Nowhere is this more painful than at Knight Ridder, whose fine papers include the Lexington, Ky., Herald-Leader, The Philadelphia Inquirer, Miami Herald and The San Jose Mercury News.
To please investors, Knight Ridder reduced staffs to the point of driving some execs to quit in protest. Not good enough. Knight Ridder is under intense pressure from a major investor, Private Capital Management, to sell its papers to someone even more devoted to profits than Pulitzers.
Pained Knight Ridder alumni circulated an open letter, urging unhappy investors to sell Knight Ridder if typical annual profits around 20 percent aren't enough. If, however, investors maintain their pressure to sell, the alumni promised to field competing nominees for the corporate board.
Former Cincinnatians can be heard on both sides.
Polk Laffoon IV, Knight Ridder's vice president/spokesman, once worked at The Cincinnati Post. Editor & Publisher quoted him responding to the alumni letter, saying, "The thought that a group of well-meaning alumni could put up their own slate and beat the institutions is not practical in the world we live in."
Signers with whom I worked before they joined Knight Ridder include Jan Leach, a friend and former Enquirer managing editor, and Mike Blackman, one of the wacky and talented Texans who invaded The Enquirer in the 1970s. Leach, who became editor of The Akron Beacon Journal, is "professional in residence" at Kent State University's journalism school and completing a graduate degree in ethics. Blackman, who holds an endowed chair in journalism at Sam Houston State University, also worked at The Cincinnati Post before joining Knight Ridder as foreign editor of The Philadelphia Inquirer and editor of The Fort Worth Star-Telegram.
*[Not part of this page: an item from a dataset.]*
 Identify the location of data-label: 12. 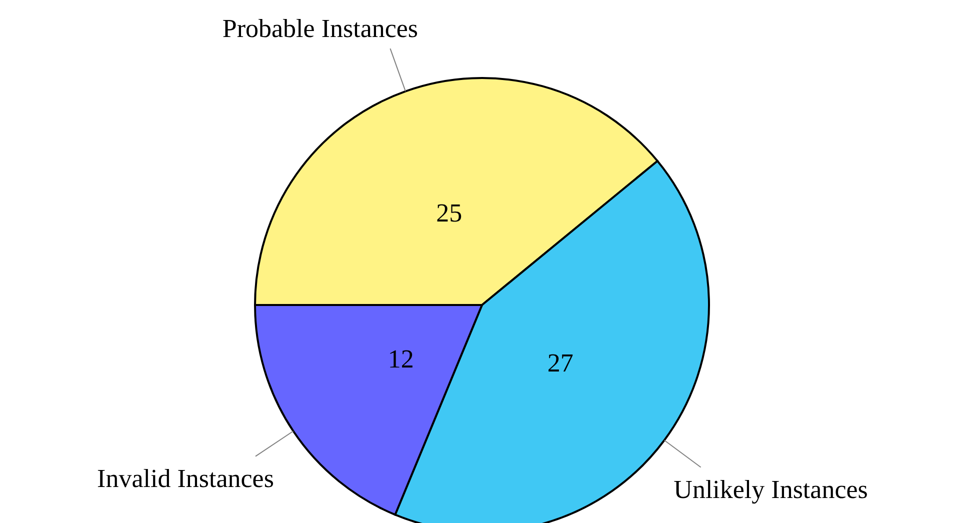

Citing founder Jack Knight's traditions, they wrote, in part, "Knight Ridder is not merely another public company. It is a public trust. It must balance corporate profitability with civic purpose. We oppose those who would cripple the purpose by coercing more profit. We abhor those for whom good business is insufficient and excellent journalism is irrelevant. We have watched mostly in silent dismay as short-term profit demands have diminished long-term capacity of newsrooms in Knight Ridder and other public media companies. We are silent no more."
In an interview, Leach said she was motivated by personal values enhanced by those of The Beacon Journal, which was Knight's flagship paper. Leach signed the alumni open letter because it "said some important things about journalism today. ... It might, maybe, get people to think about how important journalism might be in the future."
Ben L. Kaufman teaches journalism ethics at Northern Kentucky University.